Your objective:
Output the lines from the one containing "You are a computer-use agent. The" through the one containing "I will point(56,20).", unchanged, and nothing else.
* start Exercise input *
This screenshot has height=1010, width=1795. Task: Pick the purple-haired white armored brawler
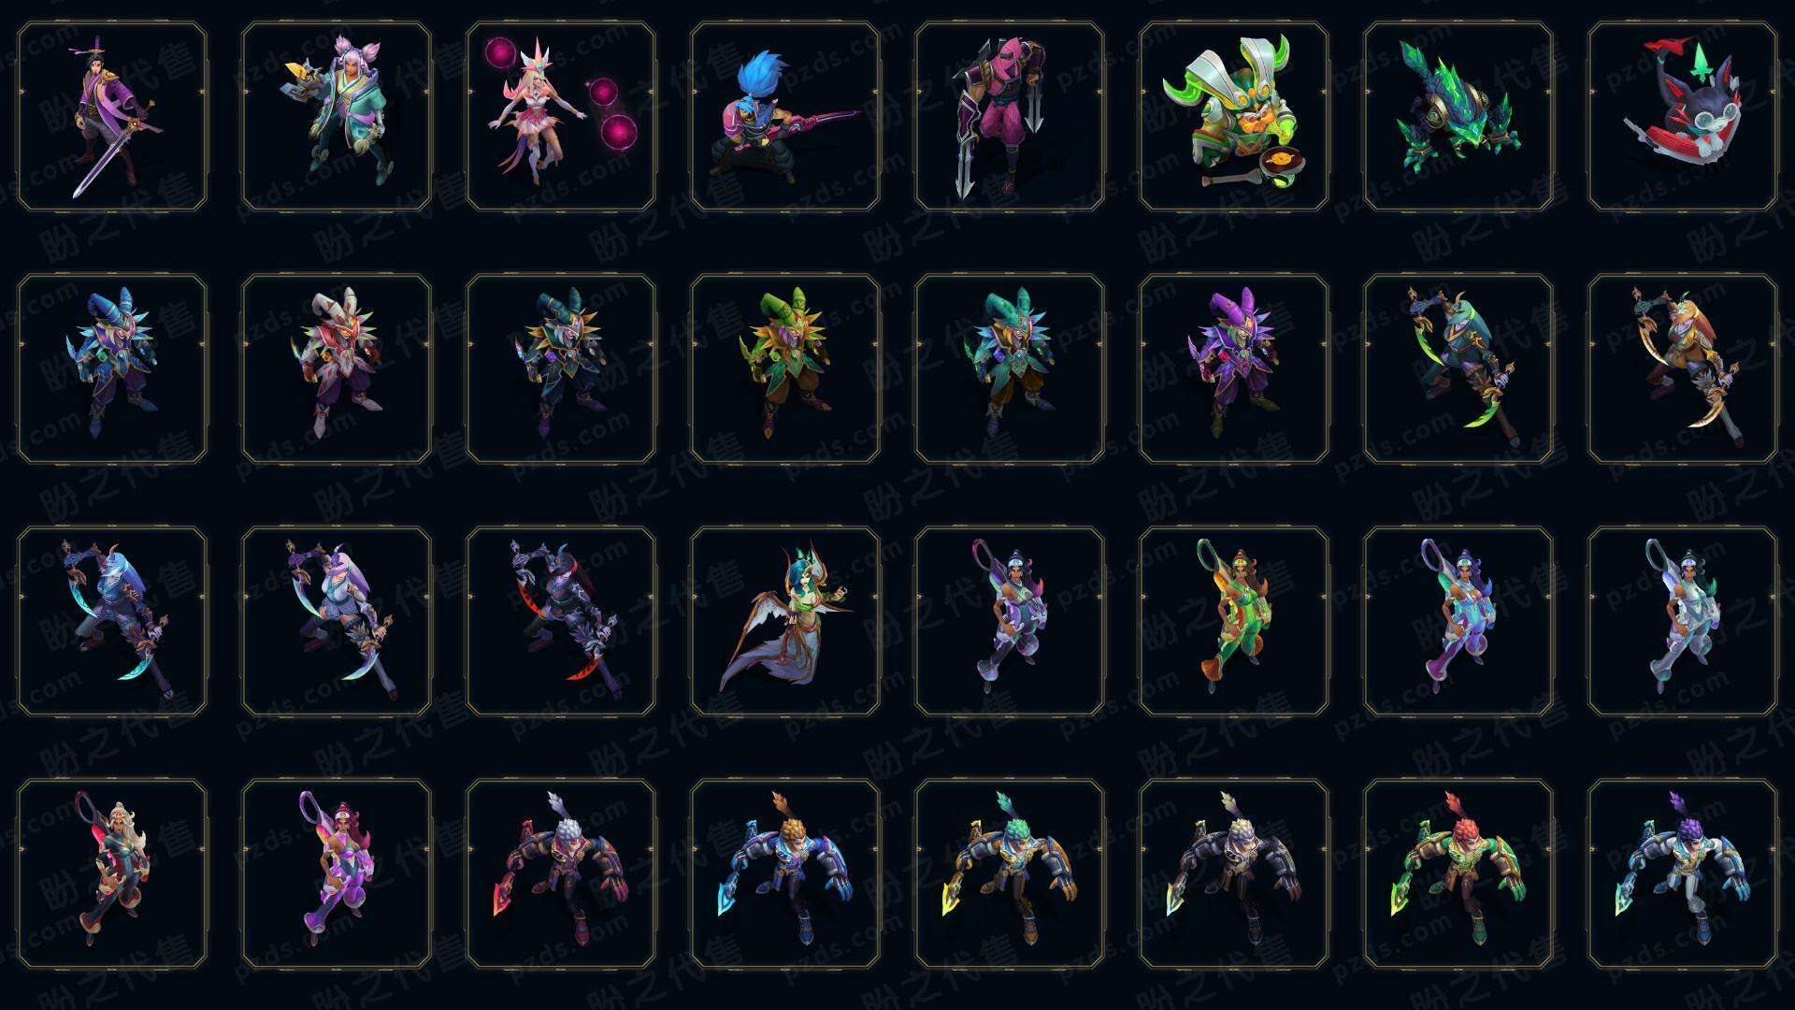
* end Exercise input *
* start Exercise input *
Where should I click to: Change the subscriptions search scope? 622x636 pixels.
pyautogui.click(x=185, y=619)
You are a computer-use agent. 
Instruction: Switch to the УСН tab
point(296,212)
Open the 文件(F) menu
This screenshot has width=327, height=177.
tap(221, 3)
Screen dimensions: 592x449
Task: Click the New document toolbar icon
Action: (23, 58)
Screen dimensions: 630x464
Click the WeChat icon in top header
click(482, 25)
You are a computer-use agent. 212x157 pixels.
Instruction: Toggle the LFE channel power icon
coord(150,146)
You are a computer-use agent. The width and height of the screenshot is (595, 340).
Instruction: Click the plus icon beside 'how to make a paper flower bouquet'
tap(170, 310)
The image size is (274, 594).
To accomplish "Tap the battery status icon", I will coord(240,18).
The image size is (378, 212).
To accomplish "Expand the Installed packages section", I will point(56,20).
* end Exercise input *
* start Exercise input *
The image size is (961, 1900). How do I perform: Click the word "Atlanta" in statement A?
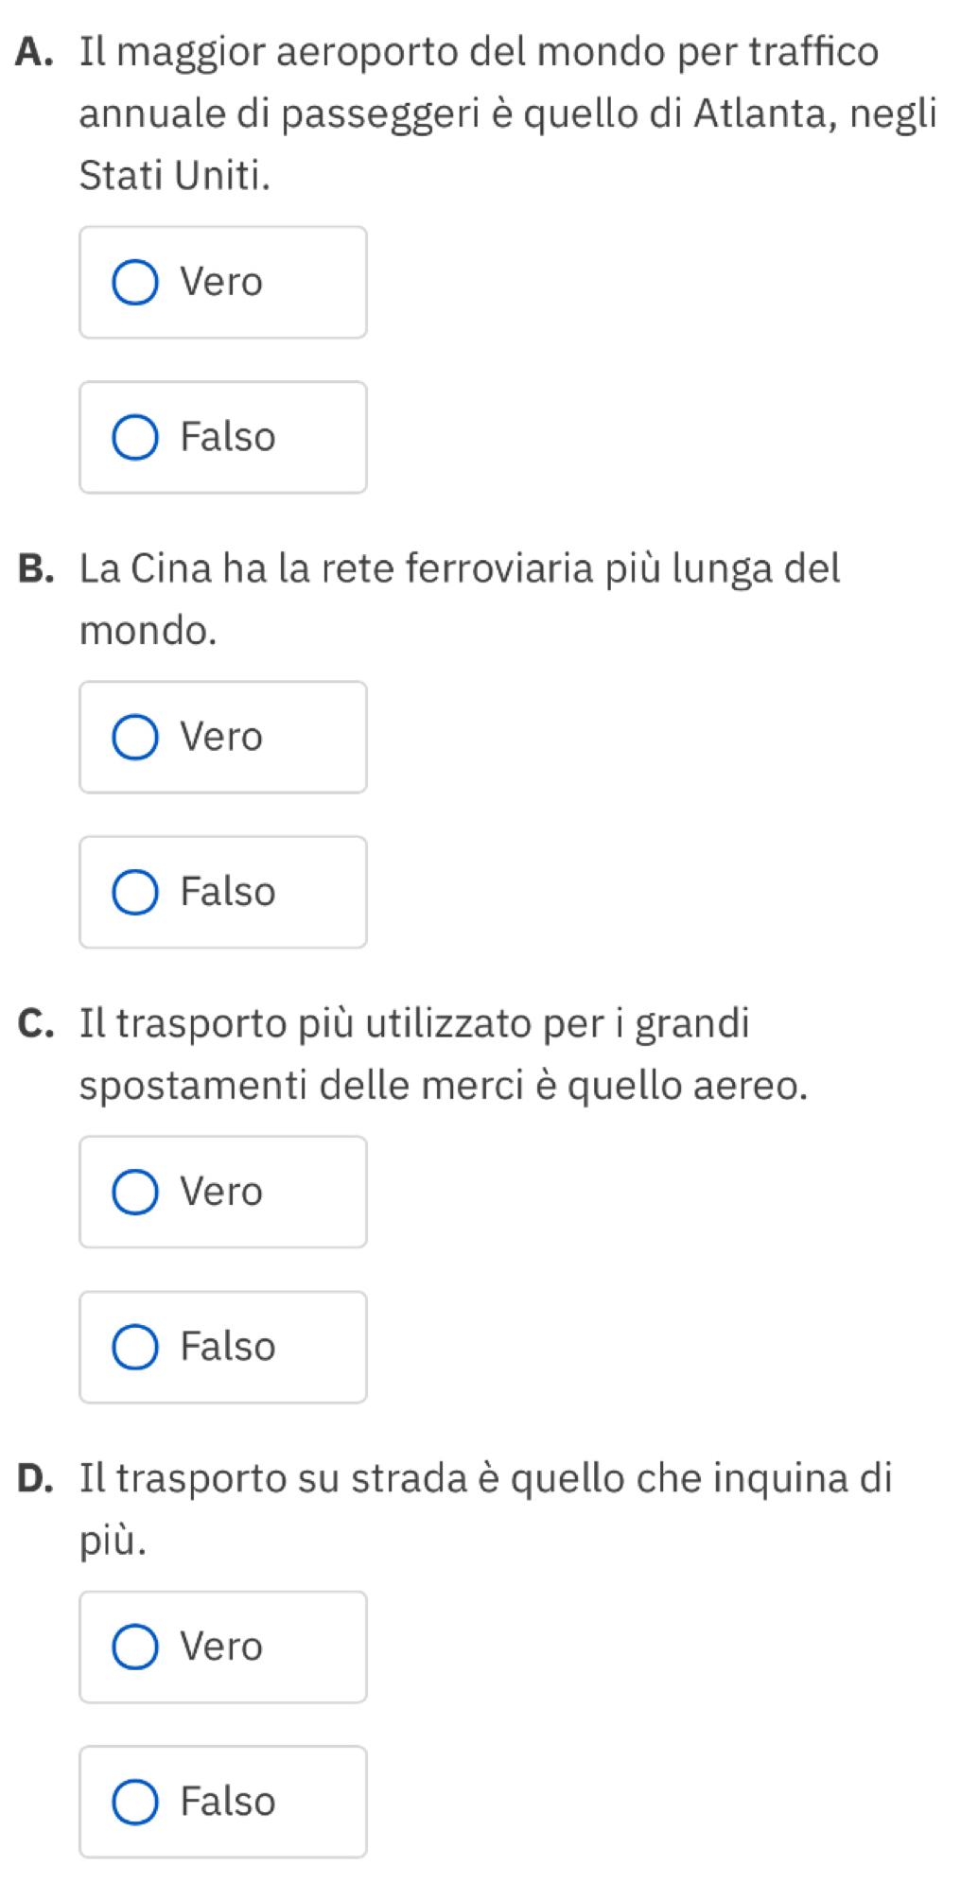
* end Exercise input *
Reply:
You are a computer-use agent. The width and height of the screenshot is (595, 340).
Instruction: Click the plus icon beside 'how to make a paper flower bouquet'
tap(170, 310)
The image size is (274, 594).
To accomplish "Tap the battery status icon", I will coord(240,18).
The image size is (378, 212).
To accomplish "Expand the Installed packages section", I will point(56,20).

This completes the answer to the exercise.